* Consigna: Traduce al inglés esta oración de la lectura sobre la obra Late el corazón de un perro: "La temática es interesante y novedosa en el campo teatral."

* Lectura:
○ ○ ○ ○

Franco Verdoia es cineasta de origen y en 2018 obtuvo una mención honorífica del Fondo Nacional de las Artes por su obra de teatro Late el corazón de un perro. La puesta acaba de estrenarse en Espacio Callejón y cuenta con las interpretaciones de Diego Gentile, Mónica Antonópulos y Silvina Sabater. Puede verse los sábados a las 18 hs. (Humahuaca 3759).
La protagonista de esta historia es Mabel (Silvina Sabater), una mujer que padece el síndrome de Diógenes, trastorno que la obliga a vivir recluida en un viejo caserón de la provincia de Santa Fe, entre montañas de objetos inútiles de los que no puede deshacerse. Ante la notificación de desalojo por peligro de derrumbe, su hija Ana (Mónica Antonópulos) deberá suspender las actividades como azafata para volver al pueblo de origen y resolver los asuntos legales de su madre. En ese proceso se encontrará con Hernán (Diego Gentile), uno de sus amigos de la infancia.
La temática es interesante y novedosa en el campo teatral. Hace algunos años Javier Daulte se sirvió de ese mismo trastorno para crear uno de los personajes protagónicos del unitario de TV Tiempos compulsivos; en aquella ficción Carla Peterson interpretaba a Inés, una paciente que padecía la misma compulsión al aislamiento y a la acumulación obsesiva de la criatura encarnada por Sabater. Sin embargo, el síndrome en cuestión parece una buena excusa para tocar aristas mucho más atractivas: la acumulación de recuerdos de un pasado glorioso, la construcción de ficciones para eludir el fracaso presente, la relación invertida entre una hija que debe hacerse cargo de su madre o el vínculo de dos amigos que se han convertido en seres muy distintos desde la última reunión.
Antonópulos y Sabater recrean la rispidez de esa relación entre una hija desbordada por la situación y una madre ultra corrosiva que ni siquiera se preocupa por mantener las apariencias puertas adentro. El personaje de Gentile es el que quiebra ese clima tenso y agrega color a la escena con buenas cuotas de humor, un acento provinciano bien trabajado y cierta ternura inocente: él es el muchacho que nunca se atrevió a salir del pueblo, el chico tímido que conoce cada detalle biográfico miserable de la familia del intendente (padre de Ana y marido de Mabel).
El texto presenta algunos elementos valiosos en sí mismos, por ejemplo, el arco dramático de los tres personajes; ninguno termina en el mismo punto donde comenzó y el movimiento para llegar a la escena final los modifica de manera significativa: todos descubren algo vital en ese tránsito. Por otra parte, el material apuesta a crear imágenes vívidas en la cabeza del espectador: aún en el contexto de esa casona venida a menos podemos imaginar a Mabel estrechando la mano del presidente de la Nación o del mismísimo Papa; sabemos que hay altas probabilidades de que se trate de fantasías hilvanadas en la mente perturbada de la «loca del pueblo», pero también deseamos que todo sea cierto.

○ ○ ○ ○

* Filas proporcionadas:
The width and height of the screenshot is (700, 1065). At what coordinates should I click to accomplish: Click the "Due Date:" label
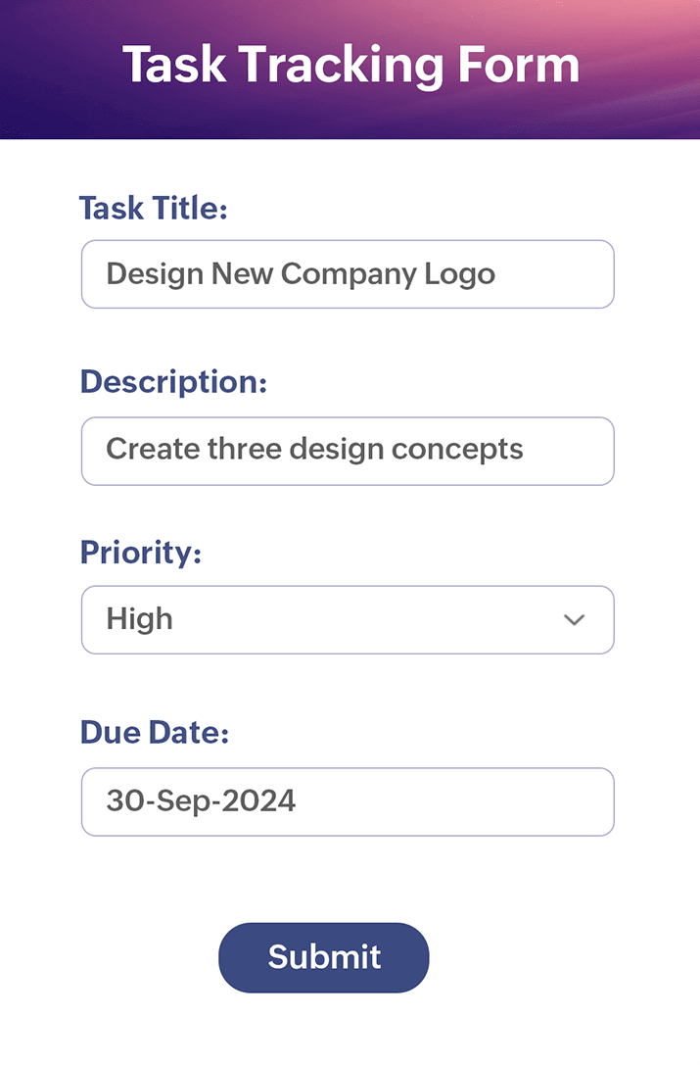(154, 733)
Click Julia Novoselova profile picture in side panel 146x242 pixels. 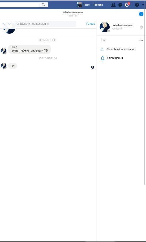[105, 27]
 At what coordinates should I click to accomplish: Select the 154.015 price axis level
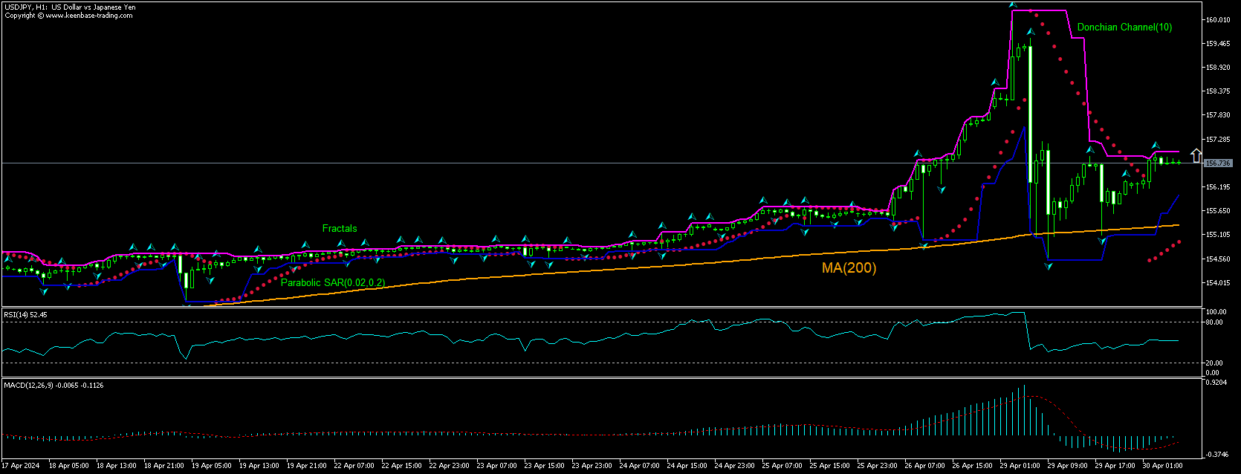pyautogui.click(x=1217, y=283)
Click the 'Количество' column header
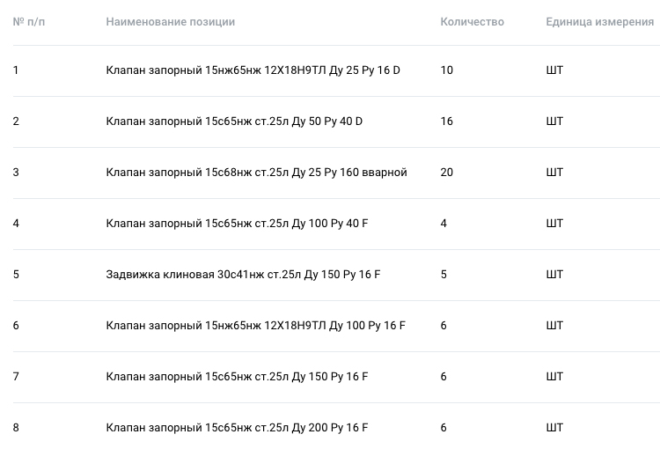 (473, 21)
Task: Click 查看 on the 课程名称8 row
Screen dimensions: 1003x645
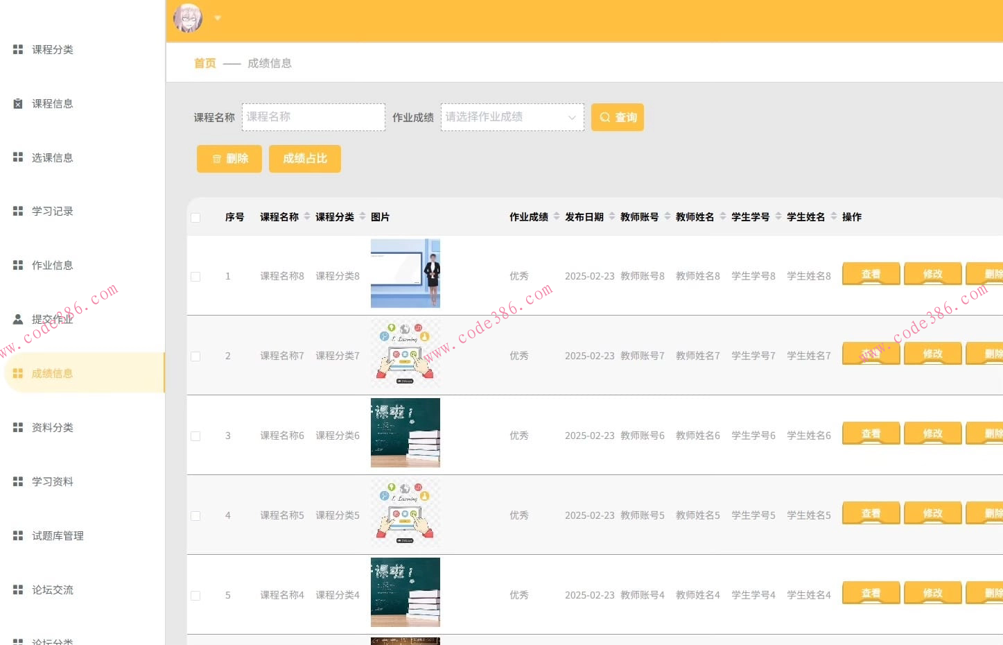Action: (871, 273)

○ ○ ○ ○

* Resultado: The subject matter is interesting and novel in the theatrical field.